# [Text excerpt]
Welcome to the Misadventures of Widowhood blog!

Welcome to my World---Woman, widow, senior citizen seeking to live out my days with a sense of whimsy as I search for inner peace and friendships. Jeez, that sounds like a profile on a dating app and I have zero interest in them, having lost my soul mate of 42 years. Life was good until it wasn't when my husband had a massive stroke and I spent the next 12 1/2 years as his caregiver. This blog has documented the pain and heartache of loss, my dark humor, my sweetest memories and, yes, even my pity parties and finally, moving past it all. And now I’m ready for a new start, in a new location---a continuum care campus in West Michigan, U.S.A. Some people say I have a quirky sense of humor that shows up from time to time in this blog. Others say I make some keen observations about life and growing older. Stick around, read a while. I'm sure we'll have things in common. Your comments are welcome and encouraged. Jean

Sunday, October 5, 2014

Diet Shakes and Clothing Optional



I have struggled with controlling my weight my entire adult life and then some.  I can’t remember a time when I didn’t have three sizes of clothing hanging in the closet. (Remember the bowls in Goldilocks and the Three Bears?) One size is always just right while the other two batches of clothing hang there either taunting me or making me feel proud. If I didn’t see my doctor for biannual check-ups I’d probably have four or five sets of clothing and I’d have to grow a wart of a closet off the side of house, advertising to any passerby that a fatty-fatty two-by-four lives within. I’m not quite that bad about holding on to clothes I can’t wear, but it always amuses me how I can put on an outfit from Lot C (the big ones) when I should have grabbed something from Lot A and people will tell me I look like I’ve lost weight. I don’t like clothing that is skin tight, they give me hives. Literally. I’m one of those people who has to be careful about laundry soaps, fabrics and elastics that go next to my skin. If something even starts to tingle when I put it on, off it comes and I move up the line of porridge bowls trying to find the one that’s just right.

# [Given problem A]
Translate into Spanish the following sentence from the blog post on weight and clothing sizes: "I have struggled with controlling my weight my entire adult life and then some."
# [Given problem B]
Proceed with the blog post on weight and clothing sizes, continuing it from the point at which it stops.

# [Stored rows]
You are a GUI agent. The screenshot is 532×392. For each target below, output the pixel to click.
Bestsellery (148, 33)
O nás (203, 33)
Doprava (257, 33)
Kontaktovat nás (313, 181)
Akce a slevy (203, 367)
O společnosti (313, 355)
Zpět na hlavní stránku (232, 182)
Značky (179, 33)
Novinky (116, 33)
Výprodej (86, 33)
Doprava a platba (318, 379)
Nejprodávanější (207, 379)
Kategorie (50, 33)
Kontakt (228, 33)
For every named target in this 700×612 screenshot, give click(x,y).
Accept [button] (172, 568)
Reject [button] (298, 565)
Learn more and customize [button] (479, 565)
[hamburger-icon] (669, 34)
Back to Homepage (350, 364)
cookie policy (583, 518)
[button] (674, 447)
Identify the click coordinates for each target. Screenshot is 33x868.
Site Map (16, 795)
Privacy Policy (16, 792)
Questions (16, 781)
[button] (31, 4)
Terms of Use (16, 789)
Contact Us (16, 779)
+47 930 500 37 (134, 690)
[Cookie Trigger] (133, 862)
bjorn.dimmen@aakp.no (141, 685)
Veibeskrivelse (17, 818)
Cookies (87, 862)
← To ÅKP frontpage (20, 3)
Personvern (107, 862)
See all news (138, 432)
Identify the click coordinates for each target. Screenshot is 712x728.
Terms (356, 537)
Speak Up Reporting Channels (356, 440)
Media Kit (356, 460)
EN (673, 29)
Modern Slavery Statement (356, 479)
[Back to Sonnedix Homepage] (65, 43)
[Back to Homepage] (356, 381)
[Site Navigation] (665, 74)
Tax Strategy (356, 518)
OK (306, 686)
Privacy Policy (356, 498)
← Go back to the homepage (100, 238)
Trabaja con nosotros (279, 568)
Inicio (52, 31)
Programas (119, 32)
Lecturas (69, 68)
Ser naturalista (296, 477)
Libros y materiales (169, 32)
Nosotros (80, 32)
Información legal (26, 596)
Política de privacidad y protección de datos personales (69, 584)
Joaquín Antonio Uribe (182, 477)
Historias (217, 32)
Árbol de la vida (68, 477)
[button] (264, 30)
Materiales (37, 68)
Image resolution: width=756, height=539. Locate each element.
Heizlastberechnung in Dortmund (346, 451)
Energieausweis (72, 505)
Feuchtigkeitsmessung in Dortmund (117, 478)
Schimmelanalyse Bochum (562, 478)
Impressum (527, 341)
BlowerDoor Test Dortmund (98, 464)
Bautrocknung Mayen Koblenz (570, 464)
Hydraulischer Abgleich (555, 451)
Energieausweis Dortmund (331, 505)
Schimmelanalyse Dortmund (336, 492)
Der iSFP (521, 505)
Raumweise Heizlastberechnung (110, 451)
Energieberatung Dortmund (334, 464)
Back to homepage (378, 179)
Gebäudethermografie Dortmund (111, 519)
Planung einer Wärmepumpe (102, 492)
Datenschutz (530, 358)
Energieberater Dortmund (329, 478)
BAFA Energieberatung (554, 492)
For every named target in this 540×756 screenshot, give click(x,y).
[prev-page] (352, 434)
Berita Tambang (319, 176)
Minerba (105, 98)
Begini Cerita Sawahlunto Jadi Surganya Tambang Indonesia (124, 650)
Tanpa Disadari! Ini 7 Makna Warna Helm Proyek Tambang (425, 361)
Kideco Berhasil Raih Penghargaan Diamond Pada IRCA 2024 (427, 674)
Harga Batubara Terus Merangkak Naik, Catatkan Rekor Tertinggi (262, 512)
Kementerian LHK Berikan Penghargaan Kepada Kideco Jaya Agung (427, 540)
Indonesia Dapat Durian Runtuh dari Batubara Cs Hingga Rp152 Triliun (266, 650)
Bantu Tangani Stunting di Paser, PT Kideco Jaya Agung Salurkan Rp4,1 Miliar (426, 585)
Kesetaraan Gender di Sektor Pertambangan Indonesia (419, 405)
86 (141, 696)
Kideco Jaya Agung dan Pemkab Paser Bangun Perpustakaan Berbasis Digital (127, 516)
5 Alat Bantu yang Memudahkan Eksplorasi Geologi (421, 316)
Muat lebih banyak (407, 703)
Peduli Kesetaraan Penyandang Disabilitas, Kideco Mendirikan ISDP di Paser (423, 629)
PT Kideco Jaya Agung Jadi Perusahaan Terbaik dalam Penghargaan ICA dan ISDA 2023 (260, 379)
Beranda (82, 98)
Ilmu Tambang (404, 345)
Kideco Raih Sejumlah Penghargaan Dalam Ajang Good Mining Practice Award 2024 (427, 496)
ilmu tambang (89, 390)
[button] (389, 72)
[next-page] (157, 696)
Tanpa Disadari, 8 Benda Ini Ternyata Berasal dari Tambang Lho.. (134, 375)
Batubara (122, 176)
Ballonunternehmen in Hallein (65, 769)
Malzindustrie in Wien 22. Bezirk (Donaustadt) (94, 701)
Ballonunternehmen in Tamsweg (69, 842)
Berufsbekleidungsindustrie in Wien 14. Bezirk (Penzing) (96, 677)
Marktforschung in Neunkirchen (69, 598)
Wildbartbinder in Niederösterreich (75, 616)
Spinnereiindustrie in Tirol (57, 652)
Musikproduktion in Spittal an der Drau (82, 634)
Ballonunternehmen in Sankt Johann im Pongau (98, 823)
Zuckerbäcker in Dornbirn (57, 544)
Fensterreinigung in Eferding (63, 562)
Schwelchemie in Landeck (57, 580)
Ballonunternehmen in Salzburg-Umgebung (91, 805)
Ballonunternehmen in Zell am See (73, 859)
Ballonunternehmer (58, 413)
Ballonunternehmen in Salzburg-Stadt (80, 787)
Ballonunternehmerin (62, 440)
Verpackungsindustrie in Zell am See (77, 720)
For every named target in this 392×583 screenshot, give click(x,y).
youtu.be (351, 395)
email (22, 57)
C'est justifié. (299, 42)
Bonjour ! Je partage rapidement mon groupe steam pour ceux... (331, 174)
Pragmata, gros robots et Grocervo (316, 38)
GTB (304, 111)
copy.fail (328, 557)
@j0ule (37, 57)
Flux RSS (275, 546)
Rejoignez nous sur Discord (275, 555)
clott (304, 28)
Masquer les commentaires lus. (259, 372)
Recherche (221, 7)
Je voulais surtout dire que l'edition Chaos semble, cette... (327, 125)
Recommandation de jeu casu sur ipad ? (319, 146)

# [Output A]
He luchado por controlar mi peso durante toda mi vida adulta, e incluso desde antes.

# [Output B]
I used to know a couple who ran a nudist ranch in the nice weather months and while the idea of going without clothing would have some practical applications for me, I’d take one look at that fully dressed, robust figured couple and I couldn’t for one minute picture them or me walking around in public with all the assets hanging out there. I don’t mind looking at pudgy, naked people in a live figure drawing class and I’ve have done it many times, but seeing body parts and "muffin tops" all in motion on volleyball court would probably scar my sensibilities beyond repair.

I could, however, spend my in-the house time happily clad in a bathrobe. That was great when I was younger and I did it whenever I could but now that I’m elderly---and know too much about how the system works---I need to stop that before it gets me in trouble. It’s one of the signs Social Services marks down as an indication that an older person is losing it and can’t be trusted to live alone anymore. “Does your father get dressed every morning?” “Does he take a shower every day?” Those tricky social workers have even been known to poll the neighbors for “signs” of senility. I’m screwed! If I have nowhere to go I can usually be found happily typing in my robe until noon, I need a sign printed up that reads: I’m not senile! I’m a would-be writer and this robe is my work uniform. Do you think that would fool a social services worker checking out a report if a neighbor called in, worried that he spied me hugging my chenille bathrobe to my body as I’d wait at the door for the dog to come from the cold? And---gasp---it was after noon!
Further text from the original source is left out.